Родгейр с сомнением покачал головой.
– Как бы потом не было слишком поздно. Когда Орден действительно накопит силу…
– Как он ее накопит? Он верит, что существует серая магия, стремится развивать ее… Стремится развивать то, чего не существует в природе. Многого ли он таким образом достигнет?
– А если существует?
– Что?
– Ну, эта… Серая магия.
– Хорошая шутка. Родгейр, если б она существовала, именно ее террористы Ордена и пустили бы в ход. Зачем им была б нужна взрывчатка, – старший брат помолчал несколько минут, а потом позвонил, чтоб служанка принесла десерт. – Будешь бисквит?
– Ну, пусть бисквит. Милочка, принеси мне ромовый, – велел служанке младший брат, и та, совсем молоденькая, наряженная в строгое короткое платье с белоснежным фартучком и наколочкой на затейливой прическе, лишь молча кивнула. – И чаек с мятой.
– Мне – кофе, – коротко распорядился Боргиан. С легкой иронией он ждал, пока брат проводит молоденькую служанку взглядом, полным интереса. – Не о том ты сейчас думаешь. И вообще, спать с обслугой – дурной тон. Что тебе, встречаться не с кем?
– Братец, я уже большой мальчик, сам разберусь, что с чем, а также с кем, – раздраженно ответил Родгейр. Какое-то время он молча вертел в пальцах бокал, потому что напрочь забыл, о чем шла речь. Вскоре с большим подносом в руках появилась все та же невозмутимая девушка, а при посторонних разговаривать о клановых делах было, конечно, не принято. Предпоследний сын Бомэйна с удовольствием лакомился десертом.
– Вообще-то, твои сомнения по поводу патриархов мне кажутся вполне закономерными, – высказался Боргиан. – Конечно, следовало бы проследить за некоторыми из них. За тем же Эндо Драконом Ночи. За Одзэро. За Оттоном Всевластным – он мне кажется самым опасным из них всех. Оттон более всех склонен к анархизму. У него замашки диктатора – это спустя шесть сотен лет после принятия конституции.
– Хорошо б еще проследить за Мортимером.
– Какой с этого толк? Было уже, и неоднократно. Агенты приносили мне внушительные списки девиц, с которыми Мэрлот встречался в течение года, да прочую ерунду. Зачем, скажи на милость, мне знать о его любовных победах? Я просто поражаюсь, как у него хватает времени заниматься бизнесом.
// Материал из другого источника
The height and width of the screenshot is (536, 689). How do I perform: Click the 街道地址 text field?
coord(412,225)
– А занимается ли он этим самым бизнесом – вот вопрос, – Родгейр притопнул ногой. – Подумать только, специально продумали закон, ограничивающий оборот средств, находящихся в ведении клана, а налоги с Мортимеров, кажется, только уменьшились. При этом совокупные доходы только увеличились. Я не понимаю, как они умудряются обходить этот закон. Живут они по-прежнему на широкую ногу.
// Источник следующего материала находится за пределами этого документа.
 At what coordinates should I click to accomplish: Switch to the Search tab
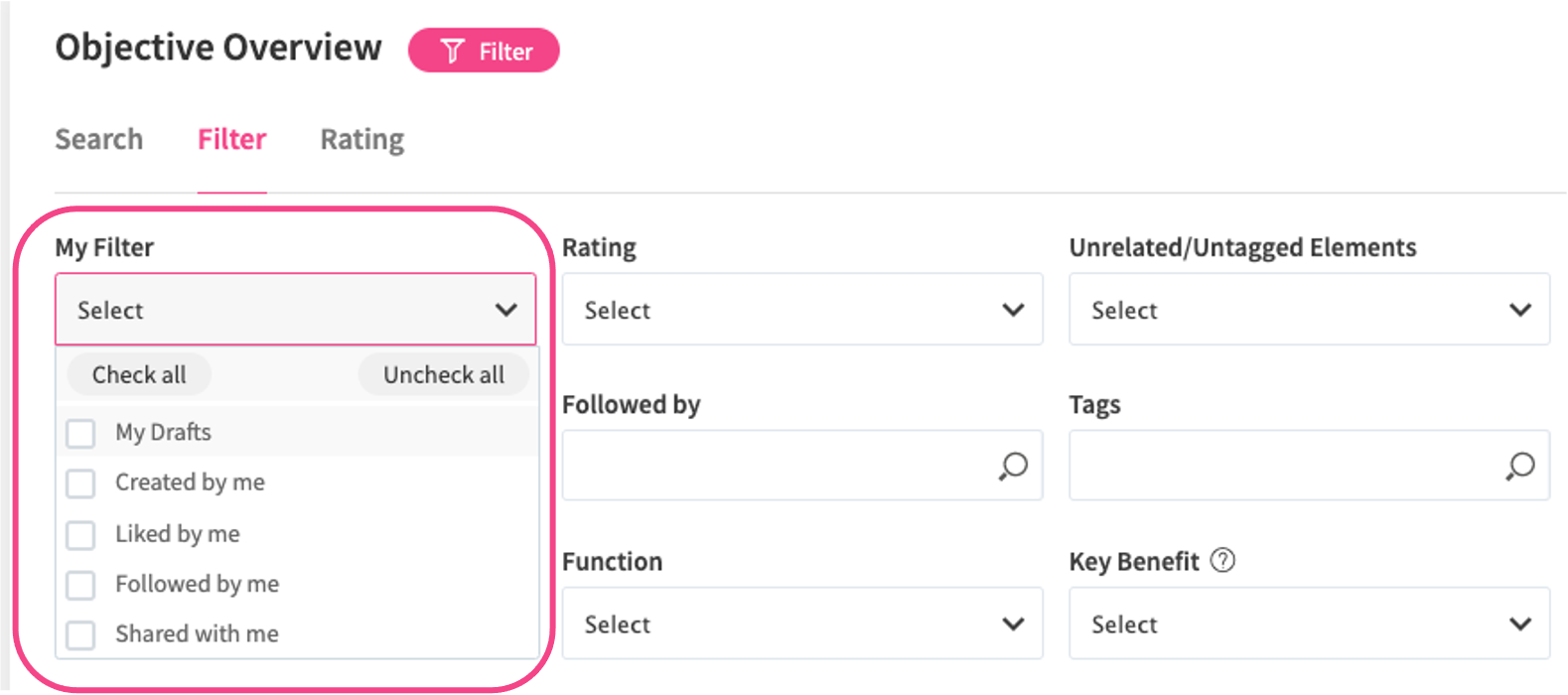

– Более того, – с неожиданной злостью проговорил Боргиан. – Всего несколько дней назад я обнаружил, что Мэрлот каким-то образом попасся в наших архивах. Причем очень хорошо. Как я понимаю, за это он заплатил очень большие деньги. Очень большие, если ты понимаешь, о чем я. Единственное, что успокаивает – архивы не имеют отношения к Программе.
Как представитель одного из самых могущественных и потому едва ли не самого богатого клана в Центре Родгейр прекрасно представлял себе, что такое по-настоящему большие деньги. Он приоткрыл рот и откинулся на спинку кресла.
– Кто же предал?
– А Бог его знает. Как я понимаю, сейчас тот осведомитель Мортимеров на нас не работает – то ли ушел, то ли умер. Следов никаких не осталось. Я не буду тебе объяснять, как я узнал – это слишком долго и малопонятно. Я просто не верю, что Мэрлот сейчас не пасется в наших запасниках. Разумеется, наши люди не станут рисковать головой за какие-нибудь мелочи. Так что Мэрлот богат, как никогда, вот только государство никак не может наложить руку на его богатства.
– Но как же так?!
– Понимаешь ли, в чем дело… По сути, просто невозможно облагать налогом все формы оборота ценных бумаг – это слишком стремительный и слабо контролируемый процесс, больше похожий на рулетку. А ведь очень многие Мортимеры делают себе состояния на бирже – на тех операциях, которые сложнее всего проконтролировать. Причем формально все происходит в рамках закона. Со своего законного бизнеса каждый Мортимер скрупулезно отстегивает деньги во все ведомства. Все как положено.